The depth and speed of analysis of census data has evolved considerably with the introduction of computers. In the 19th century tabulations were completed manually thus restricting the amount and complexity of the analysis performed. Today tabulations can be made relatively quickly and products are made available in a wide range of formats and detail.

Why have a census?

Census information is needed to help the government develop policies and initiatives, and for local authorities to plan services and to make effective use of resources that benefit the people of Scotland. Key users of census information also include academia, research organisations, the private and voluntary sectors, the media, and the general public.

Decisions are taken every day using census statistics. For example, the planning of school spaces, houses, care homes, hospitals and fire services are all influenced by the census.

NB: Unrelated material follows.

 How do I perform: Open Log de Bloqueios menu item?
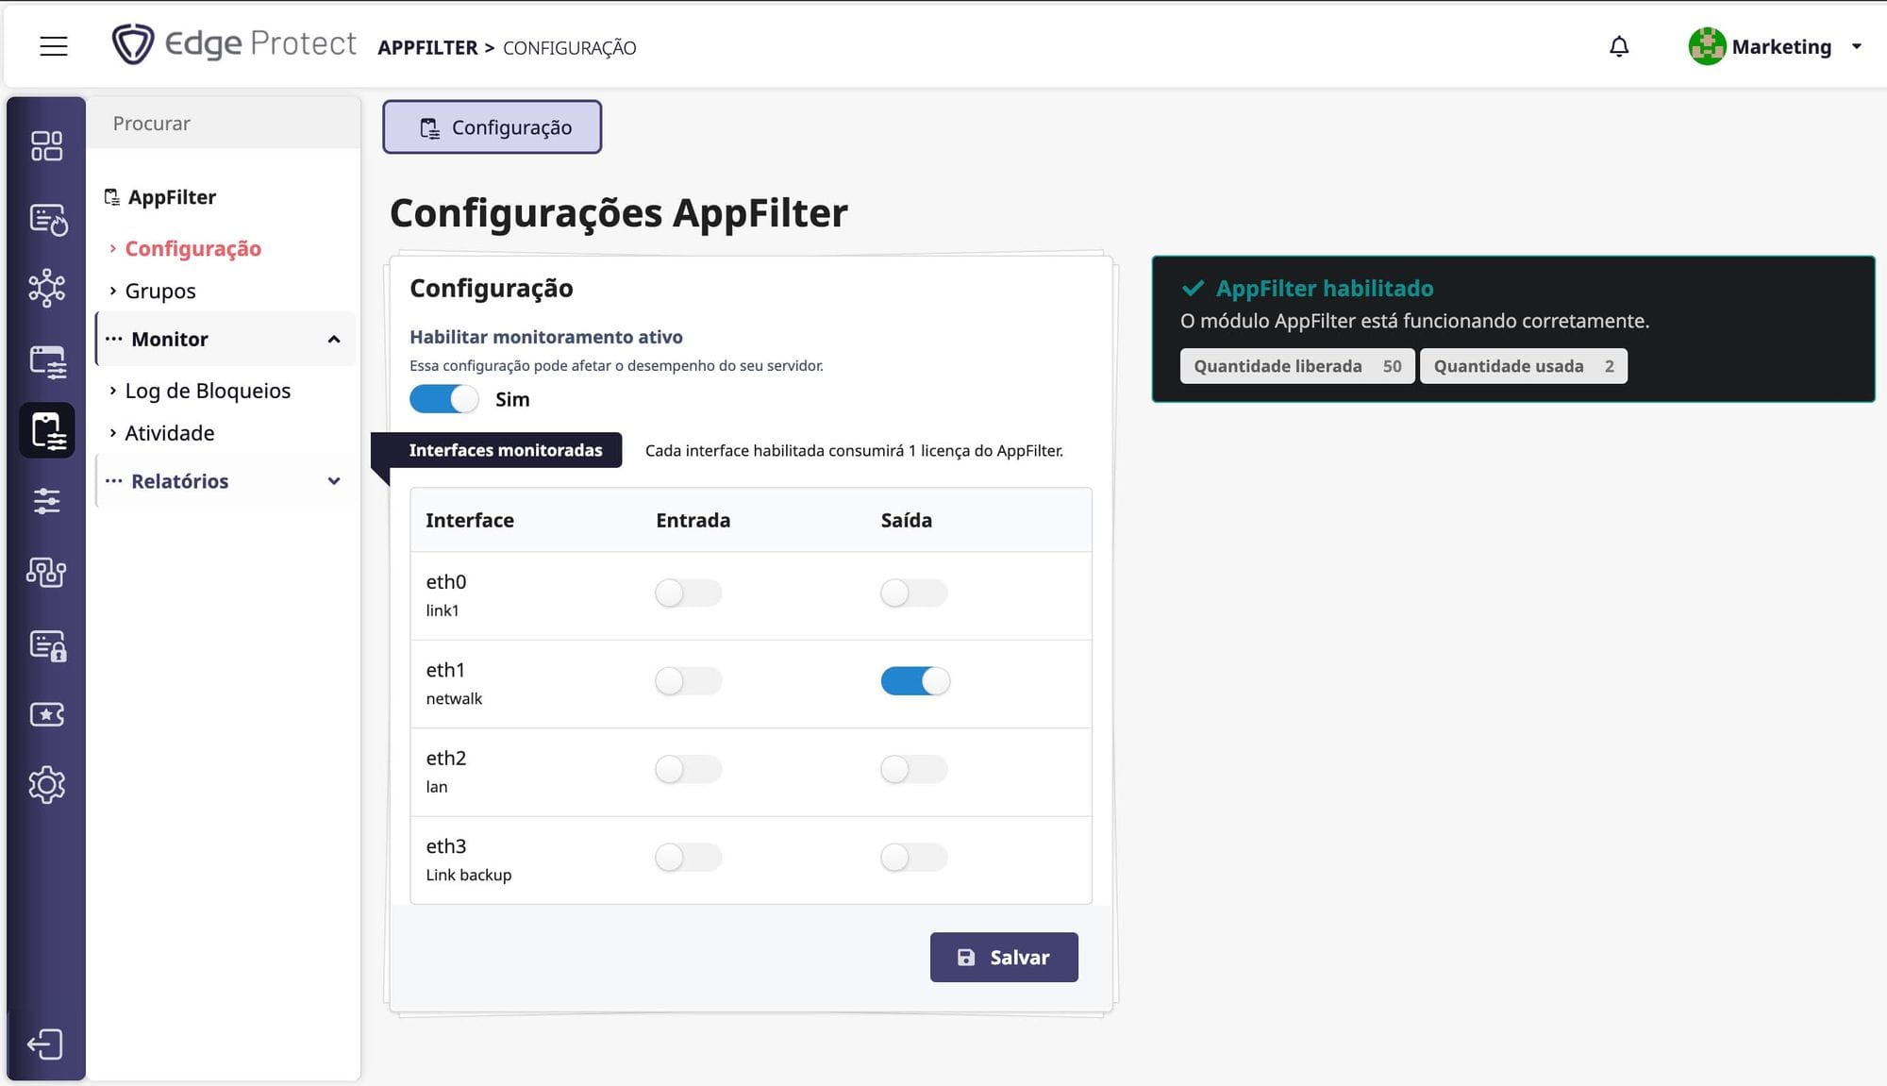pyautogui.click(x=208, y=391)
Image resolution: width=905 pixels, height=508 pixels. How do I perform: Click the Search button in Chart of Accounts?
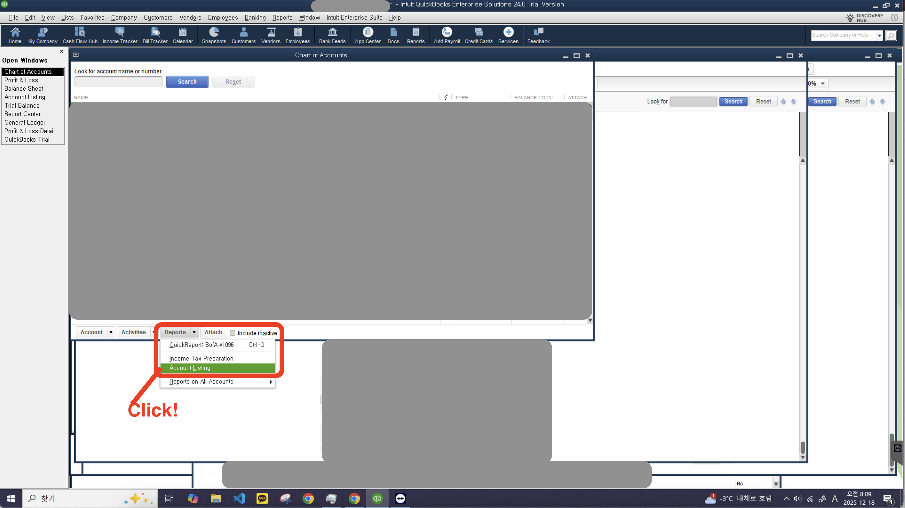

How does the Northern Irish census differ from the rest of the UK?

There are three Census in the UK, Northern Ireland, Scotland and England and Wales. The English and Welsh Census are combined into a single one.

Each census has an authority responsible for managing it and ensuring the data is anonymised before publication to protect individuals.

The authorities responsible for the management of the census in each nation are:

  • Scotland – National Records of Scotland (NRS)
  • Northern Ireland – Northern Ireland Statistics and Research Agency (NISRA)
  • England & Wales – Office for National Statistics (ONS)

Each authority will agree a list of questions very similar to the last census to allow for continuity and comparisons over the previous one to show changes in areas. In addition to the standard questions, there will also be some which are only relevant to that nation. E.g. in Northern Ireland one of the questions relates to the understanding of the Irish Language.

There are also some differences in the geographical structure used to release the data for wider consumption. For example, the ONS and NRS will release data at an Output Area level. However, Northern Ireland will use Small Areas as it’s census can also be joined to the Republic of Ireland census.

In essence, the geographical areas are roughly the same size so they can still be used for comparison purposes.